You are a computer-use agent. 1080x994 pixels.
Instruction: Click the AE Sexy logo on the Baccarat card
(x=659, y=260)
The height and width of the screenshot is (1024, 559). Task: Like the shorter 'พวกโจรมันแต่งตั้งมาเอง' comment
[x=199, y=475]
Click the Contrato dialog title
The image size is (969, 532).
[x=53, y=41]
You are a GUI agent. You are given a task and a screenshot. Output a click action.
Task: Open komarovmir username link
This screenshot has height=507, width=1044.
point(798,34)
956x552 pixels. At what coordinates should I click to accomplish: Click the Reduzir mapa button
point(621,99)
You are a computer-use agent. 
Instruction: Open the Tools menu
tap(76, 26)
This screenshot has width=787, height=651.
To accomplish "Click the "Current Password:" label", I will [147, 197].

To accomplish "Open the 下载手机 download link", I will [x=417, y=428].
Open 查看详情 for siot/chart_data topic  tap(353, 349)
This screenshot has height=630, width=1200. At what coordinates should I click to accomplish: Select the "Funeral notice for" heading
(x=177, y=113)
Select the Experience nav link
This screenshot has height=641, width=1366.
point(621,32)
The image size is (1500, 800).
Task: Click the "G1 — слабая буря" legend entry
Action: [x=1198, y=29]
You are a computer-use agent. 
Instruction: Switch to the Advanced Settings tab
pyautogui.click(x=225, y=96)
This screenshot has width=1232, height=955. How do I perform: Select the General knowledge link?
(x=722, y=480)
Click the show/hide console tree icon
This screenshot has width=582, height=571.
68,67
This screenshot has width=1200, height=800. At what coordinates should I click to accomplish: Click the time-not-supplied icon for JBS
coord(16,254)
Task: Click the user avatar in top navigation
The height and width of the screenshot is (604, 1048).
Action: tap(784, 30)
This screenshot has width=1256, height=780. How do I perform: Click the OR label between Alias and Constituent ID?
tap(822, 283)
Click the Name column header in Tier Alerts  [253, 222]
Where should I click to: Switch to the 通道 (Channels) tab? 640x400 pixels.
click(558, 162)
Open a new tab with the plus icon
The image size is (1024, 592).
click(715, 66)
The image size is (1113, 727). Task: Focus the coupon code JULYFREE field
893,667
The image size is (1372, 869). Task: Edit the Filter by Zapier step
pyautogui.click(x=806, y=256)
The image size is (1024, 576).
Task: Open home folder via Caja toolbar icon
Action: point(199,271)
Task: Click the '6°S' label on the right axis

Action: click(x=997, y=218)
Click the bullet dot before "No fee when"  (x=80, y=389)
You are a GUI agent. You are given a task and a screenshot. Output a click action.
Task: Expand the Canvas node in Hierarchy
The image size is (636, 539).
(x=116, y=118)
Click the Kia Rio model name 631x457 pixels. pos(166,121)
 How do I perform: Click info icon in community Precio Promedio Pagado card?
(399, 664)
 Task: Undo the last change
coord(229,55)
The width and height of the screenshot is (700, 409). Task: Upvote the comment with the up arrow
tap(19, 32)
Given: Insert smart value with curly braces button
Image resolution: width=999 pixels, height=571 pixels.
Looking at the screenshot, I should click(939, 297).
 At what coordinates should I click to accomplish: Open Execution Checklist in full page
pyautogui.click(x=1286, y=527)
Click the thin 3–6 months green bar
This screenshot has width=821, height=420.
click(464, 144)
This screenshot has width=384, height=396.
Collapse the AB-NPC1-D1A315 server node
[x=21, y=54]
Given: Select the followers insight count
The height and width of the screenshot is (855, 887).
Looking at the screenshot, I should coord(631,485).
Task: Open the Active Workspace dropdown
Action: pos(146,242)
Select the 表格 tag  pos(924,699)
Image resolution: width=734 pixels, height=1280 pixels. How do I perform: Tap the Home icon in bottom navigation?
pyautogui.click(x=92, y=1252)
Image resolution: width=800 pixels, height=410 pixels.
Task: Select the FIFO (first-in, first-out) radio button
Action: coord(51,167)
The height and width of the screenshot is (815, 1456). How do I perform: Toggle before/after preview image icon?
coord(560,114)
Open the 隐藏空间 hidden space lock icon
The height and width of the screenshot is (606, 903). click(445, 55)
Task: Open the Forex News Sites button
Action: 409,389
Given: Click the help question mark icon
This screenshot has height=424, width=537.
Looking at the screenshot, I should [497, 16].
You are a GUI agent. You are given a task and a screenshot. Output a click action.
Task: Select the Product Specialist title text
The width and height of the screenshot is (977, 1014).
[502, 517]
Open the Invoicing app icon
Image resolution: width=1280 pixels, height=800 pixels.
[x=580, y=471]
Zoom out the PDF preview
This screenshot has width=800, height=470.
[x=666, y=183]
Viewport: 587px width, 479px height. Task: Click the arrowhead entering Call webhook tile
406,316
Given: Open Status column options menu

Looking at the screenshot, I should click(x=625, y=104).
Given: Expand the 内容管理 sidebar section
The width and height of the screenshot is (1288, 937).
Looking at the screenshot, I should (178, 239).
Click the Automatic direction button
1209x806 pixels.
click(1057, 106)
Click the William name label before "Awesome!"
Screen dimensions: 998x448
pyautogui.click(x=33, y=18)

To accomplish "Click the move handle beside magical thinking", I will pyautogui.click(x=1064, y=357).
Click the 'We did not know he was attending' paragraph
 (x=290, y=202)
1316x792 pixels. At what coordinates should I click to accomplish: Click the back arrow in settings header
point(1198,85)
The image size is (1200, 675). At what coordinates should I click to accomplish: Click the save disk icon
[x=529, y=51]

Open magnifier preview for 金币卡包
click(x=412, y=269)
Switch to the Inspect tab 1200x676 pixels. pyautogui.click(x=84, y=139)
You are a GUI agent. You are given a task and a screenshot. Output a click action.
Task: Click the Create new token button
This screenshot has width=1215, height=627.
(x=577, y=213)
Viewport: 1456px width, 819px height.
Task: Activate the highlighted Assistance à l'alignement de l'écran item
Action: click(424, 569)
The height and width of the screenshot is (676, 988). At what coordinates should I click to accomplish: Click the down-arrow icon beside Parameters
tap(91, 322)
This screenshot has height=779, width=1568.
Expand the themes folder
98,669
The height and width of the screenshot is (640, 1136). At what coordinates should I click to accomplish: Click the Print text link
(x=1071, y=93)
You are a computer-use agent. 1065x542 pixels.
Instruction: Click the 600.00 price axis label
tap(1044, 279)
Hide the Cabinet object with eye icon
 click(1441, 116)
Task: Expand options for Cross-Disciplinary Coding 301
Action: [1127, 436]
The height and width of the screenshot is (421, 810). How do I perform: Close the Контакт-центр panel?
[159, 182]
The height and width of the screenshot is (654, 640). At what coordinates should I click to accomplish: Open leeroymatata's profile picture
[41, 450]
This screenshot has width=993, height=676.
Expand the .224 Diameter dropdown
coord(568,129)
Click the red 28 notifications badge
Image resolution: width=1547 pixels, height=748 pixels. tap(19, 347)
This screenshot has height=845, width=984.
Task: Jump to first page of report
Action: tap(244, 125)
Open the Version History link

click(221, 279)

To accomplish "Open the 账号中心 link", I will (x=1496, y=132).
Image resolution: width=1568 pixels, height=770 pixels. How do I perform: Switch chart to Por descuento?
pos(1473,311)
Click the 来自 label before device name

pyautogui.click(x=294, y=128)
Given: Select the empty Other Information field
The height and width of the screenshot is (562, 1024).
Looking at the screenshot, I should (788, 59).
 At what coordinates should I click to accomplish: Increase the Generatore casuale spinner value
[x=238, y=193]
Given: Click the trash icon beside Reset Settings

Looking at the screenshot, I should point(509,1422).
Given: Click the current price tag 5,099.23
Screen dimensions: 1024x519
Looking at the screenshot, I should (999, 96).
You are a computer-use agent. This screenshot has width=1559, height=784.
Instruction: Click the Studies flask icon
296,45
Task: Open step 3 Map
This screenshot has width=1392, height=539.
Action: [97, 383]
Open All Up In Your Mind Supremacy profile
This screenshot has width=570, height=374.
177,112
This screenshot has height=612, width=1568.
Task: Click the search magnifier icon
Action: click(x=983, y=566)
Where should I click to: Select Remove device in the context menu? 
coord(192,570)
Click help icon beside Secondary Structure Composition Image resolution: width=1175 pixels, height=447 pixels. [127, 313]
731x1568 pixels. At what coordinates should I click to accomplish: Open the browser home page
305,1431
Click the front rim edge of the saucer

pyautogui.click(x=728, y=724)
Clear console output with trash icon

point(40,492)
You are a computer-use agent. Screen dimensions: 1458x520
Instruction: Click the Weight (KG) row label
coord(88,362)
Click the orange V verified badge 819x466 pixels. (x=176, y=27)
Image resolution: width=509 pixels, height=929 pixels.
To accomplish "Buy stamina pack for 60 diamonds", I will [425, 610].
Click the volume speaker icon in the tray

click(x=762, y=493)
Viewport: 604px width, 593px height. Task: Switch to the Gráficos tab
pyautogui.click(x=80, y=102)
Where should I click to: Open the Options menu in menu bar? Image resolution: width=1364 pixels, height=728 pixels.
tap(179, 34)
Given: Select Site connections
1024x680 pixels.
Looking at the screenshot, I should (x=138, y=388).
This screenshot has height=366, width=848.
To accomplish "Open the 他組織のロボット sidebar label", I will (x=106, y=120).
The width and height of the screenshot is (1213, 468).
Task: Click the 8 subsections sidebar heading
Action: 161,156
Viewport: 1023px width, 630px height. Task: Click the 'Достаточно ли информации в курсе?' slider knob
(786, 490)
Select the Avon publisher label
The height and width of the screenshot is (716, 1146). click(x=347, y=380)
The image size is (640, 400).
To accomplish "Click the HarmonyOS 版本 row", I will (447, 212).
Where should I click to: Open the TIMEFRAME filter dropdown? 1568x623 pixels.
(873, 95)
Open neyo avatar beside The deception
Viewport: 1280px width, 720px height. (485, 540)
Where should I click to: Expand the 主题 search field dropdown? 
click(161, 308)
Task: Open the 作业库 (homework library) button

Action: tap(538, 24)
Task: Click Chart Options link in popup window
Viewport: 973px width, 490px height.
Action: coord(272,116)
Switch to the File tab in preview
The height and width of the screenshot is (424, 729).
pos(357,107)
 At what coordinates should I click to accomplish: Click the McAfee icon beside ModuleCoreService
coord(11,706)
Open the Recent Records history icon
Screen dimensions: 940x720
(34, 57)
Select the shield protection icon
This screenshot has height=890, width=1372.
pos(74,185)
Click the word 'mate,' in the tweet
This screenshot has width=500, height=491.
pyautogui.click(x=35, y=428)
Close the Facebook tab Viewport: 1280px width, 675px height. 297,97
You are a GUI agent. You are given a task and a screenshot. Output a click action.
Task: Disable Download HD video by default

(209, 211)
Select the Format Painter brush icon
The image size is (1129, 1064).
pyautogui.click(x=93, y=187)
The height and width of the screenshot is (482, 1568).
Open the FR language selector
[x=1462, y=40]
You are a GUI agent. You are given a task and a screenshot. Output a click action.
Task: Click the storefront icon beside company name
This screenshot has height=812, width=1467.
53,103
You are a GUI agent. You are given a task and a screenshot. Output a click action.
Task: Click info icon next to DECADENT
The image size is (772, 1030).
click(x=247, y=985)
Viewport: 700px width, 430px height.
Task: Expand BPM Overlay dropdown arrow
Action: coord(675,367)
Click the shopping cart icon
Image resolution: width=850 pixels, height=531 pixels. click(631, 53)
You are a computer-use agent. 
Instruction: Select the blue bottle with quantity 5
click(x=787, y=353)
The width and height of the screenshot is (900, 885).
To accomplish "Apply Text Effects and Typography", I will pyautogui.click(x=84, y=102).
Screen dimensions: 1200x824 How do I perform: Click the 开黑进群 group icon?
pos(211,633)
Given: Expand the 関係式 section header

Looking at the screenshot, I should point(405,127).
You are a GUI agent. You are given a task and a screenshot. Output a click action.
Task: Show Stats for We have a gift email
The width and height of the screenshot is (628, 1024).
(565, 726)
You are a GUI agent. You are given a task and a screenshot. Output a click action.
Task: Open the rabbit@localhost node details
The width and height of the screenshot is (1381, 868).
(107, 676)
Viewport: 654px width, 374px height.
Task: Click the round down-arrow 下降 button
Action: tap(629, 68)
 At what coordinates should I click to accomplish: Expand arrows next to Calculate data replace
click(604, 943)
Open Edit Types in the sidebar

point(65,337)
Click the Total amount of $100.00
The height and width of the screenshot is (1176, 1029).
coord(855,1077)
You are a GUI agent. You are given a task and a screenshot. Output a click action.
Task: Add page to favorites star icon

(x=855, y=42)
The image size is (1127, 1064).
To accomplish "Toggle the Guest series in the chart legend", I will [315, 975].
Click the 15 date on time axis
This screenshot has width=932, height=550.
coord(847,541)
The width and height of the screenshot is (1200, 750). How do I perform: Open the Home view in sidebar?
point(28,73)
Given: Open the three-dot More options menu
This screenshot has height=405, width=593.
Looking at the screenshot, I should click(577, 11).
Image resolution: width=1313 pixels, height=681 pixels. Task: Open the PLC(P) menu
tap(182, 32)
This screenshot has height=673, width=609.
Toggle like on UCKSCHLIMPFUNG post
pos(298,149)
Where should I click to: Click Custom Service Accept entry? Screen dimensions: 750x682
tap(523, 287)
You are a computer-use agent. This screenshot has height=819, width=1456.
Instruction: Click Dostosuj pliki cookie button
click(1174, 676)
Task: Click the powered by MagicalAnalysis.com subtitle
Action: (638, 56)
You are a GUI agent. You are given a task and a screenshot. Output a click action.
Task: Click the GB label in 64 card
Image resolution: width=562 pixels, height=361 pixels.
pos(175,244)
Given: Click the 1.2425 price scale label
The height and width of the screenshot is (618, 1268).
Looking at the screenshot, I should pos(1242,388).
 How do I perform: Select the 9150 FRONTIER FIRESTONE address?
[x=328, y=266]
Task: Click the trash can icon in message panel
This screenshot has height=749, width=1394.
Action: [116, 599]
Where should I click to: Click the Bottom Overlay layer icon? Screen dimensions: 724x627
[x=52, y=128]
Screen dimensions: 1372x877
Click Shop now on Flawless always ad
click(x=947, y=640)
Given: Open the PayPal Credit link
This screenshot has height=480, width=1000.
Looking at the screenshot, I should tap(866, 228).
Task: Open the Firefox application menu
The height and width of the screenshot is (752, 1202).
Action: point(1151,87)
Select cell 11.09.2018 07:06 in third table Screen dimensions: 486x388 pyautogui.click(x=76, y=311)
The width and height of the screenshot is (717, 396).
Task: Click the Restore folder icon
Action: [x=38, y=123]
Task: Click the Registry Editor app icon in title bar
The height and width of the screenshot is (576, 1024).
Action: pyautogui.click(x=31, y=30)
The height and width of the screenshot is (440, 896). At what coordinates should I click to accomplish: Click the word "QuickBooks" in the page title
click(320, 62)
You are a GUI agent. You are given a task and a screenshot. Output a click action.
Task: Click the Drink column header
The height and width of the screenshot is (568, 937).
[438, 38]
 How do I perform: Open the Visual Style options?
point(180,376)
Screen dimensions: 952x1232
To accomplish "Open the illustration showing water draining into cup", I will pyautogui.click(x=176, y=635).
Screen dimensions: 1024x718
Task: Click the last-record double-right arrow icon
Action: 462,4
────────────────────
*Your assignment:* Take the line that holds "Task: Click the Drink column header" as the first line and the last line of the data as the final one. Retype everything between, both included, exactly.

*Answer box:*
Task: Click the Drink column header
The height and width of the screenshot is (568, 937).
[438, 38]
 How do I perform: Open the Visual Style options?
point(180,376)
Screen dimensions: 952x1232
To accomplish "Open the illustration showing water draining into cup", I will pyautogui.click(x=176, y=635).
Screen dimensions: 1024x718
Task: Click the last-record double-right arrow icon
Action: 462,4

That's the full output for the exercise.